## What needs to be done
Drop all images. Then write out each line below exactly as given.

(Records from a collection)
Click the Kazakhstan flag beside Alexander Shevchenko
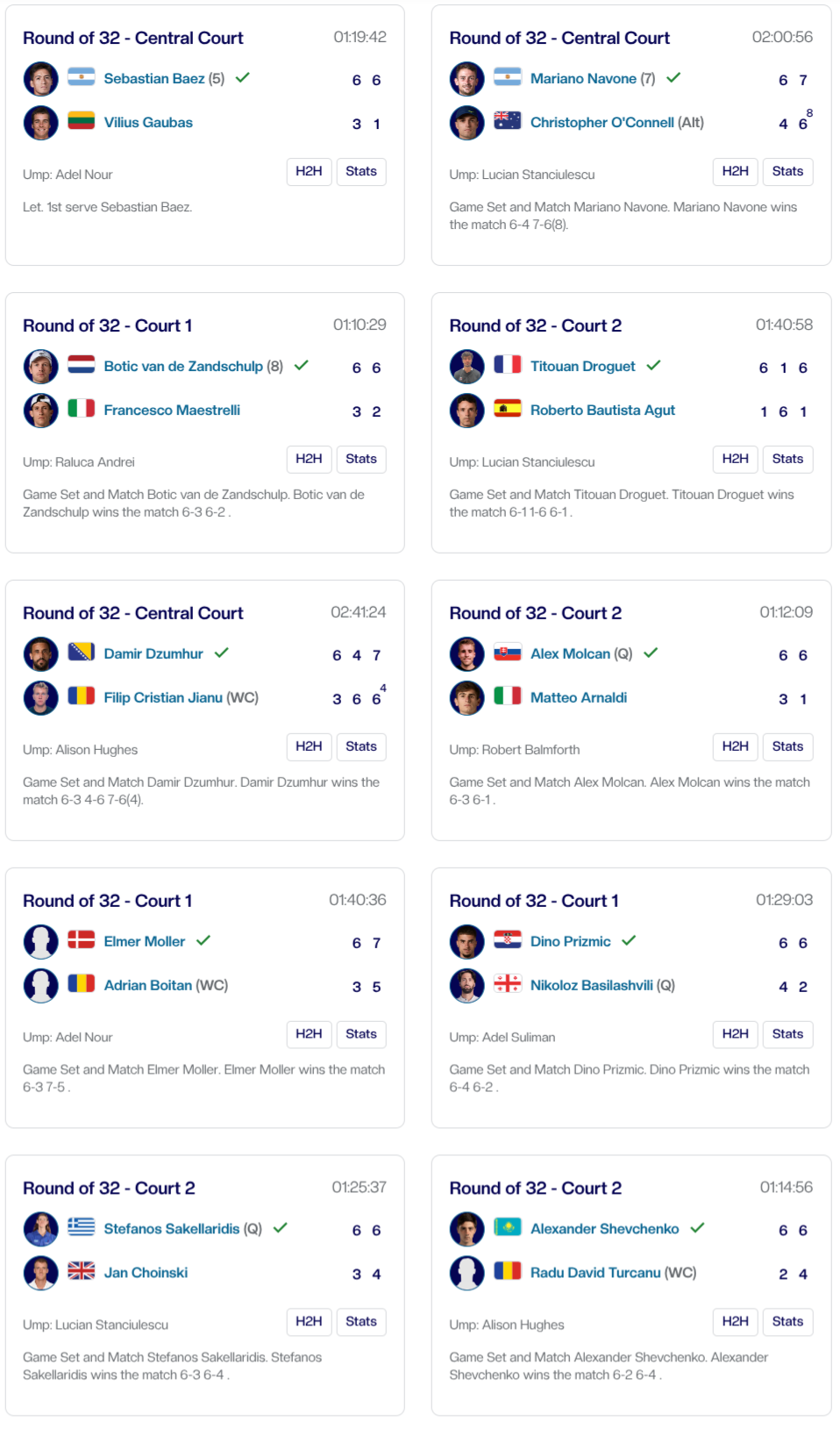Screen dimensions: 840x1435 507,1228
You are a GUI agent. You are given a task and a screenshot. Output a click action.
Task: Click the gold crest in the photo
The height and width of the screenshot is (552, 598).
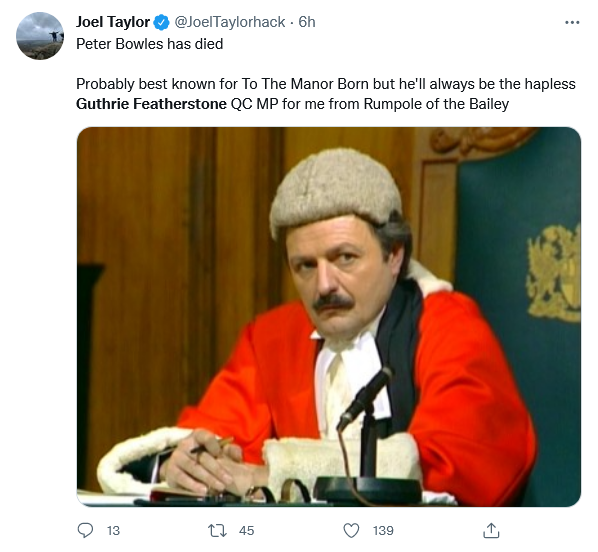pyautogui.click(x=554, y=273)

## Problem solution
Click the Kazakhstan flag beside Alexander Shevchenko
Screen dimensions: 840x1435 507,1228
You are a GUI agent. You are given a task and a screenshot. Output a click action.
Task: Click the gold crest in the photo
The height and width of the screenshot is (552, 598).
pyautogui.click(x=554, y=273)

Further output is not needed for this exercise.